Zillow was already headed in that direction when I met with Rascoff, the CEO, earlier this year. “A house is kind of like a whale,” Rascoff told me, in the sense that it surfaces on the Internet only for a brief period while it’s on sale. “When it goes off the market, it disappears.” But Zillow can harness data on the other homes in its neighborhood and category to chart its estimated value even while it’s off the market.
It also encourages homeowners to feed it additional information by setting a “make me move” price even when their home is off the market. You may not be looking to sell just yet, but if someone offered 25 percent above market value, you’d listen. By making that information available to potential buyers, Zillow gives you the chance to reap an unexpected windfall. For its part, Zillow reaps additional data about the value of your home—and a bunch of other homes like it.
These days, Rascoff said, people don’t just look up their dates, bosses, and ex-spouses on Google and Facebook. If they know their address, they also “Zillow” them to find out how much their home is worth. Just now I Zillowed my parents’ home, and the “zestimate” looks pretty plausible, even though it hasn’t been on the market in decades.
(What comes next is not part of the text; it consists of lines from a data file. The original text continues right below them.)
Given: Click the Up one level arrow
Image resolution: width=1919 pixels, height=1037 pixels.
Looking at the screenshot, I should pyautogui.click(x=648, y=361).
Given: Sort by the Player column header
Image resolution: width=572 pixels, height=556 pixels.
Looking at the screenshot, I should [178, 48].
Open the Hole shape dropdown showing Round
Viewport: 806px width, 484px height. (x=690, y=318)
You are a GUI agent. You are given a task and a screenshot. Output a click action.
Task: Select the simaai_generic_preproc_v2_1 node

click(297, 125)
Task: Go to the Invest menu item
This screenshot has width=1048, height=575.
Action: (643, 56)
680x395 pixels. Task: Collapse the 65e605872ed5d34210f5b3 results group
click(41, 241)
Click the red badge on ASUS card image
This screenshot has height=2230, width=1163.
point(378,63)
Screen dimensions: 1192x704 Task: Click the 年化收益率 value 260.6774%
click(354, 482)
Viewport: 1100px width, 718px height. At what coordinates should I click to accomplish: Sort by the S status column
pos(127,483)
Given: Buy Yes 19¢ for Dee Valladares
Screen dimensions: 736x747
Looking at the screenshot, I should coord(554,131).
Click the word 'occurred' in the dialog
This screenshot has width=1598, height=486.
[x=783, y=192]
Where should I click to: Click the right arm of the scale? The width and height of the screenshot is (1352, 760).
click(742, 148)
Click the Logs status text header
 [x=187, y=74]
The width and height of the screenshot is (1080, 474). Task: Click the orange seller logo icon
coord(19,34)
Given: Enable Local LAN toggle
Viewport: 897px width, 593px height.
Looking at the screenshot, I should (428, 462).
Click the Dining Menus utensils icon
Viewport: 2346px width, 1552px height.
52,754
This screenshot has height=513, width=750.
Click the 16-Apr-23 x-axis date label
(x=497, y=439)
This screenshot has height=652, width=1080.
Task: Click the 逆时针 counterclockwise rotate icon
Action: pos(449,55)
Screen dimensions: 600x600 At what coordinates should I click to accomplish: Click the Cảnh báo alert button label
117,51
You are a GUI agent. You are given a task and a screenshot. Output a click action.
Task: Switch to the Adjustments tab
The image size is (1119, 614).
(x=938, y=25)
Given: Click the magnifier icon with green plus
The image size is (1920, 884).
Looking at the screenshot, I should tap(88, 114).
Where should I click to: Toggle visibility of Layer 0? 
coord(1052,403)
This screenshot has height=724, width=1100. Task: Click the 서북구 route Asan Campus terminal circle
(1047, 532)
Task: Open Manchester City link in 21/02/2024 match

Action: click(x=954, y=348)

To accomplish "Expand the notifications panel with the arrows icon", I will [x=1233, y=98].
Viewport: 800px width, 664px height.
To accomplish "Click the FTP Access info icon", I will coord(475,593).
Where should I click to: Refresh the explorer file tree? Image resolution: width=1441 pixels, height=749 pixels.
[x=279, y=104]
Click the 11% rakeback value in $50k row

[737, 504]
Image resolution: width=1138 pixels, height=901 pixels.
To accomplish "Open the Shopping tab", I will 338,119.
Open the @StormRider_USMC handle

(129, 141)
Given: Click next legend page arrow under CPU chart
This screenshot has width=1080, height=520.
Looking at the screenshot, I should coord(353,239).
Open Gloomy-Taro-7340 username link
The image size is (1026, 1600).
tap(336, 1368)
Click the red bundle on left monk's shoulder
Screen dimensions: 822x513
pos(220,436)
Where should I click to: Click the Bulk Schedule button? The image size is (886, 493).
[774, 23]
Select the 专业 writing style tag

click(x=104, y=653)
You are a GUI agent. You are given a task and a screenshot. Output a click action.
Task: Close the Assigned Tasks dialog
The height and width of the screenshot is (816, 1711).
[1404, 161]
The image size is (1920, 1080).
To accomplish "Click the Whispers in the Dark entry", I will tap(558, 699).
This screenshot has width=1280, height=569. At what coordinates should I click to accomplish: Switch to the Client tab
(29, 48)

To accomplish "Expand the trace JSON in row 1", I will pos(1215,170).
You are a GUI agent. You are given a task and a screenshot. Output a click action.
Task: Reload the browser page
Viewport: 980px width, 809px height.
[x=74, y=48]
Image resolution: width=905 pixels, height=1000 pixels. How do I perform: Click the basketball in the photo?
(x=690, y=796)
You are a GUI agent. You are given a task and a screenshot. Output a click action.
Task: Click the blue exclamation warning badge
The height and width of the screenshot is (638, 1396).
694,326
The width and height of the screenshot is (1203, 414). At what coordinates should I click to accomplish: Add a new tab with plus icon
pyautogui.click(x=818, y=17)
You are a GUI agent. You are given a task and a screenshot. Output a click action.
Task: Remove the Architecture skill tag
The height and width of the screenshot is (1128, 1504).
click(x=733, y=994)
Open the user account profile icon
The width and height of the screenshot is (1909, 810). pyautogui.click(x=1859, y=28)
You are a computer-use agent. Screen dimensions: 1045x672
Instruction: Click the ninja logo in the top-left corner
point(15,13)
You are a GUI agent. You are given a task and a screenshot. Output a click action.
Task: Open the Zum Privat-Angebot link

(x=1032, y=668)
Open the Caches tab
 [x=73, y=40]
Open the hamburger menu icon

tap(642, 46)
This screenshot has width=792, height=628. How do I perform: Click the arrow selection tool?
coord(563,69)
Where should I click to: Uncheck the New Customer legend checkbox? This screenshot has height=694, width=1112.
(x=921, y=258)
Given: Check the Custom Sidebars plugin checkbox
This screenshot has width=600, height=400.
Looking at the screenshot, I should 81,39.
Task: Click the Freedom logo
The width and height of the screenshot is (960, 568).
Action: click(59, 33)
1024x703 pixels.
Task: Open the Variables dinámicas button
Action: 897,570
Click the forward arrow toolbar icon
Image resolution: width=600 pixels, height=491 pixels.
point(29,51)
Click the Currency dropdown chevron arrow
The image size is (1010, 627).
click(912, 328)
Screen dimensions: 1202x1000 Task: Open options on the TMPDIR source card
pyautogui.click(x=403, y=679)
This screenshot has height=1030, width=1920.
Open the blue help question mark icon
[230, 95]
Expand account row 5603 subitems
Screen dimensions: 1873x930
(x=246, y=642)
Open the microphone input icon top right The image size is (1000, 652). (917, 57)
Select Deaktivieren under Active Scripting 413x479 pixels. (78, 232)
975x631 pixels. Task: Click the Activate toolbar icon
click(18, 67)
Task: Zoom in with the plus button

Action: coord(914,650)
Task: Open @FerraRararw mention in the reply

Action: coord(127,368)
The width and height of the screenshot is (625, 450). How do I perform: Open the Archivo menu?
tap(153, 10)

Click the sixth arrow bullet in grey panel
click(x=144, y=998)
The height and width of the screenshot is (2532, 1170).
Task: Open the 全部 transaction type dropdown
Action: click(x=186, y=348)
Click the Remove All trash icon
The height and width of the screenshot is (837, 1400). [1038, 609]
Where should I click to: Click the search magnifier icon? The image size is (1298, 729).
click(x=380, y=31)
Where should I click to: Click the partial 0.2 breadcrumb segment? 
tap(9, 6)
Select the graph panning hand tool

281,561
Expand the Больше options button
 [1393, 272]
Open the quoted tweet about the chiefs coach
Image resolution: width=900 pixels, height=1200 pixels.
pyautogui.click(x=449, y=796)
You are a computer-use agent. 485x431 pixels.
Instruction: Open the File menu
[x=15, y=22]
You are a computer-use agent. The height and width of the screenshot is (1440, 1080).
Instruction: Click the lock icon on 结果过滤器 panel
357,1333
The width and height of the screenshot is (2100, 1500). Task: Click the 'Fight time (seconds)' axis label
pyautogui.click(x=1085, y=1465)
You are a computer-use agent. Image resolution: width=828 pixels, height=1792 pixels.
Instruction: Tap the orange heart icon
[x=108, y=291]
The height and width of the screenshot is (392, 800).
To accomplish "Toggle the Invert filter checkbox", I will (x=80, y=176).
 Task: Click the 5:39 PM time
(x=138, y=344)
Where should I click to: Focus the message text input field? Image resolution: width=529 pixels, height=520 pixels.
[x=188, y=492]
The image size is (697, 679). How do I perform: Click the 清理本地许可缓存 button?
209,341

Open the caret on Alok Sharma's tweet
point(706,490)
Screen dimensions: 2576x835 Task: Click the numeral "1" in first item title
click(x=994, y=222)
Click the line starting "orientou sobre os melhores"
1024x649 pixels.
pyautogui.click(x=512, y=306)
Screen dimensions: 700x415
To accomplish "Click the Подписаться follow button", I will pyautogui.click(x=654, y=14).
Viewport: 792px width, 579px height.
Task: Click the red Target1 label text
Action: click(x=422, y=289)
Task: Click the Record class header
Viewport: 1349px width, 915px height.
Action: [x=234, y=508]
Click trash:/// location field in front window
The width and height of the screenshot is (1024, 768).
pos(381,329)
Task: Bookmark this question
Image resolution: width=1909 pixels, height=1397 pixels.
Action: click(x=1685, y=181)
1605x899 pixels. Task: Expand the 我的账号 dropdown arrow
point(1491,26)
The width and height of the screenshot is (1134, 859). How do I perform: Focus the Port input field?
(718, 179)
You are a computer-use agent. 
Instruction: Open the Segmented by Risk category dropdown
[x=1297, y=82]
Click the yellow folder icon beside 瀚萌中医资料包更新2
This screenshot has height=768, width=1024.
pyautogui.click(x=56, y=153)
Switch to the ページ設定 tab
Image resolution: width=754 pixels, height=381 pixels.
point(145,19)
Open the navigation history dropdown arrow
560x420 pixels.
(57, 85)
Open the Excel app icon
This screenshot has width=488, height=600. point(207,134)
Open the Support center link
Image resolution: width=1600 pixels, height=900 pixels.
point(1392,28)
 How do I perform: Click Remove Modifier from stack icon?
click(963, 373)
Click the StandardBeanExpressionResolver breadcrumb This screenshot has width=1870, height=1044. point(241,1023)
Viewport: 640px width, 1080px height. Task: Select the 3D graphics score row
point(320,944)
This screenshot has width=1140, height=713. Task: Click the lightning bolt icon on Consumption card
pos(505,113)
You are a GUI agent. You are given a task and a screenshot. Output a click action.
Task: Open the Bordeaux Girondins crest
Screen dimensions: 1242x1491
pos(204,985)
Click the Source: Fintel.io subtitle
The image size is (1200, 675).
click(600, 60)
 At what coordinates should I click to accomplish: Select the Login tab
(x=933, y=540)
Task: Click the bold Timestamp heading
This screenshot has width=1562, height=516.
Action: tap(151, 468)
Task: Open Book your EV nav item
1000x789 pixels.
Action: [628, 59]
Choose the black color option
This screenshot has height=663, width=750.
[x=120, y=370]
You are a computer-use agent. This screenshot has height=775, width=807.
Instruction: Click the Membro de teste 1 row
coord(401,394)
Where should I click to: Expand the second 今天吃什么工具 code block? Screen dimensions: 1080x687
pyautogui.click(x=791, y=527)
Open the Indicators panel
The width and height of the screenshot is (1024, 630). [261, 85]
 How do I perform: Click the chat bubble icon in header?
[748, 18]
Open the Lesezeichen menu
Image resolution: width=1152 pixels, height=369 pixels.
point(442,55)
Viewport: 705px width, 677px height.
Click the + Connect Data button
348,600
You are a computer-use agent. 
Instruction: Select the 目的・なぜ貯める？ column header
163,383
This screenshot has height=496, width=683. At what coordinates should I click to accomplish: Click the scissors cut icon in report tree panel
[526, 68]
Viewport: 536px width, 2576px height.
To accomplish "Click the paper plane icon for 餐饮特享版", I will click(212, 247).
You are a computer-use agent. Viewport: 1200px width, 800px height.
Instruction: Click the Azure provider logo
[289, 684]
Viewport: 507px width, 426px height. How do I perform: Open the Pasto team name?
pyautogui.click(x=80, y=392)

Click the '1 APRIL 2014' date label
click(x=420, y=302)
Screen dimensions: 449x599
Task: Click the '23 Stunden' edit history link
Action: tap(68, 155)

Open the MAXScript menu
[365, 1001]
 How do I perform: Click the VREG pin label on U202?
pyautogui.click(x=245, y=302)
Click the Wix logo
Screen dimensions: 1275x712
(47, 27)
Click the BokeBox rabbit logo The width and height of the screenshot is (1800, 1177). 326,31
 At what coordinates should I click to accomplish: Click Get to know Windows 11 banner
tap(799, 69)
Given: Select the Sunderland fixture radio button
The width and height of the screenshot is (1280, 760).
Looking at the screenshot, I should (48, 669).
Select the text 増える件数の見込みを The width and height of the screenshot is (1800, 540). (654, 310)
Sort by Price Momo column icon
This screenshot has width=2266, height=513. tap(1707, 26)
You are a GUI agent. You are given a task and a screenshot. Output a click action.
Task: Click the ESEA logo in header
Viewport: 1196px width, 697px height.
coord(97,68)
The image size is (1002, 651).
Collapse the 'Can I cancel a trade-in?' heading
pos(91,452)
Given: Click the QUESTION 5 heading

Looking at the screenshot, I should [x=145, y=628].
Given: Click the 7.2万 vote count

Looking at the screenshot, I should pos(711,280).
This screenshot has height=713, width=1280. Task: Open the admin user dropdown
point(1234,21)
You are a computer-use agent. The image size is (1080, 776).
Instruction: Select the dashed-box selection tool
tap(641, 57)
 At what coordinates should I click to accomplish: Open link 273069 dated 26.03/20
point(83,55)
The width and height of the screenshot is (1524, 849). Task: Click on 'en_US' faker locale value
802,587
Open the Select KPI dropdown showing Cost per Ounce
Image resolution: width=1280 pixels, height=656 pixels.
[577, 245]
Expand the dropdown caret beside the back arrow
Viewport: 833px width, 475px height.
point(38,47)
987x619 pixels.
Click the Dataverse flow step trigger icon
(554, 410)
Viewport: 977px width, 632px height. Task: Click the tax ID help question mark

The information on the house’s size and build date is also accurate.
Zillow’s data on housing does raise some privacy concerns, as Evan Selinger pointed out in Slate in 2012. But the company doesn’t disclose homeowners’ identities, so it won’t tell you anything about a person’s home unless you already know his address.
The Facebook analogy is imperfect, of course, in that Zillow isn’t a social network. Rascoff prefers to think of his site as a "Wikipedia of homes,” in that it conveniently ties together factual information from disparate sources. Unlike Wikipedia, though, Zillow doesn’t allow just anyone to upload information about a given property—only the owner or agent. Not yet, anyway.
Either way, the database is incredibly useful for those looking to buy or sell. In theory it could have a lot of value for academics and policy-makers as well. Already, the company says, four out of every five homes in the United States has been looked up by at least one person on Zillow.
Rascoff told the Times he doesn’t expect any antitrust regulators to object to the Trulia acquisition, because the companies’ combined revenues of $341 million last year represent only a fraction of the multibillion-dollar market for real estate ads. Perhaps he’s right. But the portion of that pie that goes to online sites and mobile apps is likely to grow in a hurry, and keep growing—and Zillow will be poised to gobble it up, much as Amazon has done with online retail.
In some ways it would have been nice for consumers to continue to have two big real estate sites battling it out and keeping each other’s power in check. That said, perhaps we should be thankful that it was Zillow that bought Trulia, and not some far larger tech company. The Facebook of homes would be a lot scarier in the hands of, say, the Facebook of people.
*Correction, July 28, 2014: This post originally cited Bloomberg's calculation that the two sites captured nearly 90 percent of all traffic to ComScore's top 15 real-estate sites. In fact, according to ComScore, the combined unduplicated audience for Zillow and Trulia is 68.4 million, which works out to 71 percent of the total audience for the real estate category.